AWS Security Services — Protect Everything
Security is EVERYONE's responsibility on AWS. AWS protects the hardware and infrastructure. YOU protect your data, applications, identity, and configurations.
Teacher Note: AWS security is like renting an apartment. The building owner (AWS) maintains the walls, roof, locks, and security cameras in the lobby. You (the customer) are responsible for locking your apartment door, not leaving valuables visible, and managing who has your key.
Key Security Services
| Service | What It Does | Think of It As |
|---|
| AWS WAF | Web Application Firewall — blocks SQL injection, XSS, DDoS | Bouncer at your API's door |
| AWS Shield | DDoS protection — Standard (free) and Advanced ($3,000/month) | Riot shield for your application |
| AWS KMS | Key Management Service — creates and manages encryption keys | Keymaster for all your encryption |
| Secrets Manager | Stores and auto-rotates database passwords, API keys | Secure password manager with auto-change |
| GuardDuty | Threat detection using ML — finds compromised accounts, crypto miners | Security detective for your account |
| Inspector | Scans EC2 and Lambda for CVEs (security vulnerabilities) | Automated security vulnerability scanner |
| Macie | Discovers sensitive data (PII, credit cards) in S3 | Data privacy detective |
| Security Hub | Central dashboard for all security findings | Security operations centre dashboard |
| CloudTrail | API audit trail — who did what, when | Security CCTV for your AWS account |
Encryption — Protecting Data
| Where | Service | Notes |
|---|
| In transit | TLS/HTTPS | ACM provides free SSL certificates |
| At rest — S3 | SSE-S3 or SSE-KMS | KMS provides audit trail of key usage |
| At rest — EBS | EBS Encryption with KMS | Enabled per volume at creation |
| At rest — RDS | RDS Encryption with KMS | Enabled at instance creation — cannot add later |
| Secrets | Secrets Manager | Auto-rotates RDS passwords via Lambda |
The Shared Responsibility Model
AWS Responsibility (Security OF the cloud):
Physical data center security
Hardware and network infrastructure
Managed service patching (RDS, Lambda, S3)

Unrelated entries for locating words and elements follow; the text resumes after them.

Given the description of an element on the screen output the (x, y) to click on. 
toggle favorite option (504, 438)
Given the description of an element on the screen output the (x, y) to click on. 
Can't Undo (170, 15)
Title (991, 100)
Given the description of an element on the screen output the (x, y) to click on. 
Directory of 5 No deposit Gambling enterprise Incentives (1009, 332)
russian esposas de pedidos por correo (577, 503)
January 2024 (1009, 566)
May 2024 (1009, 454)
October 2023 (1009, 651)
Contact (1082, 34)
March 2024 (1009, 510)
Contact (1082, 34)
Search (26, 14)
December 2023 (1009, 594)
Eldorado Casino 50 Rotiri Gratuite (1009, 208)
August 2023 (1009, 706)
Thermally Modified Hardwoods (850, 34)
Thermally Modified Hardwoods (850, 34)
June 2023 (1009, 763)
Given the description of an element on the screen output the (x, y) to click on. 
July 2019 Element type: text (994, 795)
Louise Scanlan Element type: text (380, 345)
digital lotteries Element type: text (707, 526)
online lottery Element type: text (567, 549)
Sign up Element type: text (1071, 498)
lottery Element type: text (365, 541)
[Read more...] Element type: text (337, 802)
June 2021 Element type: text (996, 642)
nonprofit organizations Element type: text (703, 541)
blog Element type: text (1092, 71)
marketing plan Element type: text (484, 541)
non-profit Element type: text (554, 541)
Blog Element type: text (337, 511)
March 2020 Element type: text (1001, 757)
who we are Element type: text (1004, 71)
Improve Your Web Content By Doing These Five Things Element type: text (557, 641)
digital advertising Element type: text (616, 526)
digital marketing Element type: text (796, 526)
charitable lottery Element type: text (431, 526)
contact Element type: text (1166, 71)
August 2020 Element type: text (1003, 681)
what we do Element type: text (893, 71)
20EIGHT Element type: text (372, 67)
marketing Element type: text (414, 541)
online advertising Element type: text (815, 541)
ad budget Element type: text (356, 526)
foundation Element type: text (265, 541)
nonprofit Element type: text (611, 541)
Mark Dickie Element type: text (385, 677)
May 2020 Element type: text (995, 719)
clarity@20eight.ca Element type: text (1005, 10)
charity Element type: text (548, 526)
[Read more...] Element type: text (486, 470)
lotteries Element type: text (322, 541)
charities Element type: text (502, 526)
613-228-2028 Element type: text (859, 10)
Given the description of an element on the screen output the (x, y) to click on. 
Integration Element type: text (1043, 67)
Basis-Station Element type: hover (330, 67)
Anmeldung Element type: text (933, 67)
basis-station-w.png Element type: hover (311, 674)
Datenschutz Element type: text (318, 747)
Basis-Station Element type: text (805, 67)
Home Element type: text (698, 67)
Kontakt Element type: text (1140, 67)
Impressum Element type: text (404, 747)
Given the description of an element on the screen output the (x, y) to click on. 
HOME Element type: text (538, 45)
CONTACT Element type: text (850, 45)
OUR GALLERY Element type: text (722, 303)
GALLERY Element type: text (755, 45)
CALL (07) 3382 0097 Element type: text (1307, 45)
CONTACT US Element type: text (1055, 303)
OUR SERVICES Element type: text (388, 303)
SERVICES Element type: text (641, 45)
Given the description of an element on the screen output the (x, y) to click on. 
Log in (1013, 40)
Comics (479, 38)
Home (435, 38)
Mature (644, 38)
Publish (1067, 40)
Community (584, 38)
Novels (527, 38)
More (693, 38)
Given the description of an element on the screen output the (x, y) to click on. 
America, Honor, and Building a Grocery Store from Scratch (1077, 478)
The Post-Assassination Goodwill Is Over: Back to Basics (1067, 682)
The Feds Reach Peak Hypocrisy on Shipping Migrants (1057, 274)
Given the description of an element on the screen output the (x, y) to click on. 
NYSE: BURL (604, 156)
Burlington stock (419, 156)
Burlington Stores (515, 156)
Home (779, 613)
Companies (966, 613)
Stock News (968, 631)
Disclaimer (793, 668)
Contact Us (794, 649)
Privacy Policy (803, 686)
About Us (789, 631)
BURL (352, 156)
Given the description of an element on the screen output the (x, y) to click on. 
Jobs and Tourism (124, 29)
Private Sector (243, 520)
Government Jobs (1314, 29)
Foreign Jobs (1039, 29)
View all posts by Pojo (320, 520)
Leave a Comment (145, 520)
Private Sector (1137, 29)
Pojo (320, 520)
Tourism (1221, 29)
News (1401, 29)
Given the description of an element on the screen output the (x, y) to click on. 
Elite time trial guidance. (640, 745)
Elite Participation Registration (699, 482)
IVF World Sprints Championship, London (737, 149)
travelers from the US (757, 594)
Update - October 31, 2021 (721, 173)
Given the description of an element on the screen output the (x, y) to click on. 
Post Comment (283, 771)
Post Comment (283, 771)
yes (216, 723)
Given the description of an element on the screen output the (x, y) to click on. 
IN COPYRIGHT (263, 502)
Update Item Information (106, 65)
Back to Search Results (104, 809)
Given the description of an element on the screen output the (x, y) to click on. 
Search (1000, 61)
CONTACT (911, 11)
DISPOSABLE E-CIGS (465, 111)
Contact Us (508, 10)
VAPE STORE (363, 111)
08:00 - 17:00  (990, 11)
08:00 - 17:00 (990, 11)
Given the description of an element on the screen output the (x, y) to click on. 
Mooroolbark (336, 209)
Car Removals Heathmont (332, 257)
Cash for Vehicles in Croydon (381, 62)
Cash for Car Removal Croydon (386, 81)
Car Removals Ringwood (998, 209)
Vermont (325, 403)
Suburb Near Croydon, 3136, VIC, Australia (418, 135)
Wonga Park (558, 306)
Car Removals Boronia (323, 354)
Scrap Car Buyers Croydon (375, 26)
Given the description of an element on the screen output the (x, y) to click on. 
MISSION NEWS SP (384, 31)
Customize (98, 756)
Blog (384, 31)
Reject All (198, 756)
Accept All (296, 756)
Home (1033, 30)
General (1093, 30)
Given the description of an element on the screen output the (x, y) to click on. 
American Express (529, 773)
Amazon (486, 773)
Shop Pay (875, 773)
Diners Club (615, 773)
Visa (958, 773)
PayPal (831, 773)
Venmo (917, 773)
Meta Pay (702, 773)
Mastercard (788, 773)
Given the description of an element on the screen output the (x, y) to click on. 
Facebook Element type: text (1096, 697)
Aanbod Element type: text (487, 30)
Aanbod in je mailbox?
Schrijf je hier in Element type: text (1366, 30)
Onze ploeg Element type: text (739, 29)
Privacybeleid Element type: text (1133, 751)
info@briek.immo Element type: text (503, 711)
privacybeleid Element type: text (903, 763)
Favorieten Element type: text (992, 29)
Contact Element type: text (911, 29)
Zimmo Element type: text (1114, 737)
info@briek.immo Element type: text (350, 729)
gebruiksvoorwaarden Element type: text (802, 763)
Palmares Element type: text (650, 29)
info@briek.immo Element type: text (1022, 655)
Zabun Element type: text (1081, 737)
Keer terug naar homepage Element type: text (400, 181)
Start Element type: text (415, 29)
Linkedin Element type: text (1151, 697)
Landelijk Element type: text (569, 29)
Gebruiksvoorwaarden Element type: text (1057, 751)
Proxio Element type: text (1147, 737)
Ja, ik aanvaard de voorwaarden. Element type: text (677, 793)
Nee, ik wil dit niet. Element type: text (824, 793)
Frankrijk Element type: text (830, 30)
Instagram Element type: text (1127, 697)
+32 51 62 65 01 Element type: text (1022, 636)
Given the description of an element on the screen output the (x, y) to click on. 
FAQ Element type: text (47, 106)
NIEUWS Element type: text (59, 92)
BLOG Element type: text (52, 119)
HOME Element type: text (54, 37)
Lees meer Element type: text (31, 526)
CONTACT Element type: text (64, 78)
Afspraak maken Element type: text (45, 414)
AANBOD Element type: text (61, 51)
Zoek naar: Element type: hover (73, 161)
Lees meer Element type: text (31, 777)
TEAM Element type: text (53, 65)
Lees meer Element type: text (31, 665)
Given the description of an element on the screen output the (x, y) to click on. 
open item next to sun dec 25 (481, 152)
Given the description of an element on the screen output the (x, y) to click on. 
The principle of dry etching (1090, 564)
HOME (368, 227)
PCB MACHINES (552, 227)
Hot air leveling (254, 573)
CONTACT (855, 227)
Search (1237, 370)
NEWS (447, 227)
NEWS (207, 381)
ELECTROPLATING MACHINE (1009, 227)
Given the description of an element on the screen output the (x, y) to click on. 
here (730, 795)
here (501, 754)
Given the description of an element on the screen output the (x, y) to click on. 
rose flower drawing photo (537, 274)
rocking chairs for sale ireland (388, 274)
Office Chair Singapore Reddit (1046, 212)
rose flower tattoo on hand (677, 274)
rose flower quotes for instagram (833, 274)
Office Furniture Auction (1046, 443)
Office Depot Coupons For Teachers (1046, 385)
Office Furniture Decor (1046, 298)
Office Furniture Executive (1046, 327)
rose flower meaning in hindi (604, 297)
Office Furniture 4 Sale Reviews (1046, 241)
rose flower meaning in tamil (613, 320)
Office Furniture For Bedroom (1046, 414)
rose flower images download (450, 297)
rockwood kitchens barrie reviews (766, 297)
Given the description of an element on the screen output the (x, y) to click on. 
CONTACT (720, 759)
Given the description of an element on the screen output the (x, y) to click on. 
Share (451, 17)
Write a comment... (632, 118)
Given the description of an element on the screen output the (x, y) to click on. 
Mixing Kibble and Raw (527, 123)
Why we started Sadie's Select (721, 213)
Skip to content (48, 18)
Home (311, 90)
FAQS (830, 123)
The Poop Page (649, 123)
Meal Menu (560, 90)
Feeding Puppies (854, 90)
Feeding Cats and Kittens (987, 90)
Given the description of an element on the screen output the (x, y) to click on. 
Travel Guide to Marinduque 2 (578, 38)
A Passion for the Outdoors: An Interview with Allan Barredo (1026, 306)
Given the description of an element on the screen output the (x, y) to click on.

Customer Responsibility (Security IN the cloud):
IAM user management and permissions
Data encryption
Application security
Operating system patching (on EC2)
Security group and NACL configuration
Exam Tip: Shared Responsibility Model is a guaranteed exam topic. For managed services (S3, DynamoDB, Lambda): AWS manages more of the stack. For EC2: you manage the OS, patches, and application. Remember: AWS never manages YOUR data — encryption, access control, and data classification are always YOUR responsibility.